Did Memphis need to do something to shed salary, given what they were paying Conley, Gay and the two bigs? Yes. Did they need to do it now? That’s up for debate. If you read about the trade on ESPN.com, keep in mind Hollinger worked there and was very well-liked, so perhaps everyone analyzing the deals really did like them. One guy who questioned the deal and how the Grizzlies handled it? Yahoo’s Adrian Wojnarowski.
"The Grizzlies issued a statement on the trade late Wednesday, and embarrassingly had “general manager Chris Wallace” throw out the obligatory organizational quotes on the deal. Only, Wallace had nothing to do with the trade. Nothing. He isn’t making calls to teams. He isn’t consulted by the new regime. He’s waiting until they agree on the terms of his inevitable parting. So, Pera and new CEO Jason Levien take an unpopular trade and assign it to Wallace in the news release. Levien is making these deals based largely on the recommendations of John Hollinger, a statistician who worked for a cable sports company. The San Antonio Spurs once used him as a consultant and regretfully took his advice to sign a free agent named Jackie Butler. It was such a disaster, the Spurs had to attach Luis Scola to a trade to get Butler out of town."
Come on, you know you laughed at “cable sports company.” Reminder: ESPN tried to hire Wojnarowski in late 2012.
We wrote about the Butler/Hollinger moment a few years ago (he didn’t comment when the News-Express asked him about it in 2007). If you’re a Grizzlies fan, you can find out what Hollinger once thought of Daye (liked him), Davis (hated him based on stats), and Prince’s last contract (liked it) with a quick google.
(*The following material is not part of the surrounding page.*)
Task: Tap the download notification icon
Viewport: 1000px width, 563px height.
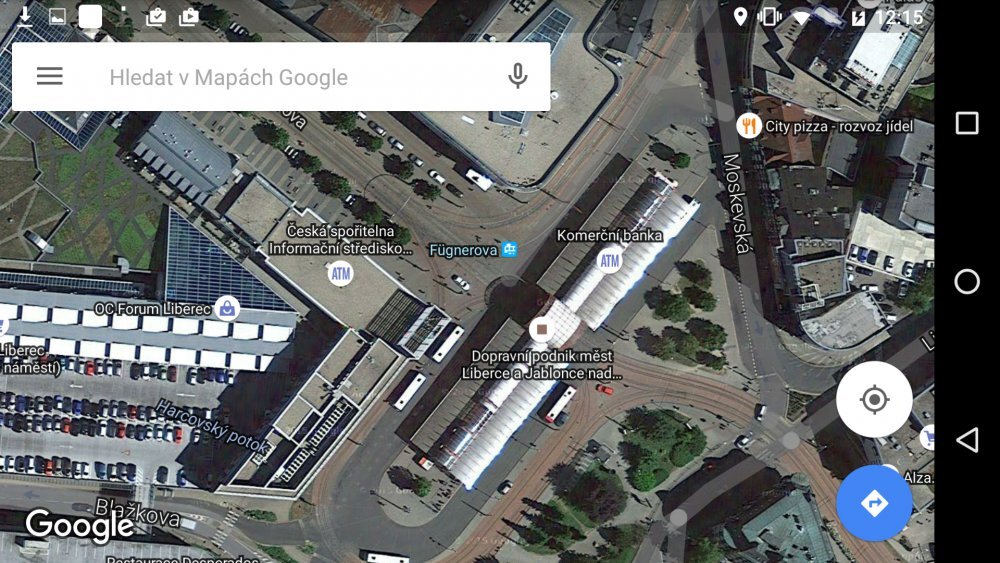Action: coord(24,16)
Interesting thing to monitor here: The Grizzlies had a memorable playoff run in 2011, then lost Shane Battier. They were a fashionable pick to make another run in 2012, but lost in the first round in seven games to the Clippers, then OJ Mayo skipped town. The Spurs/Thunder/Clippers are clearly the class of the West this year, and the Grizzlies are going to be hard-pressed to hold off the Warriors/Nuggets for the 4th spot and home court advantage in the first round.
So yes, you’re looking at three straight seasons of regression. With teams like the Jazz and Rockets and Blazers and Timberwolves on the rise with young players, will we see another slide in 2013-2014?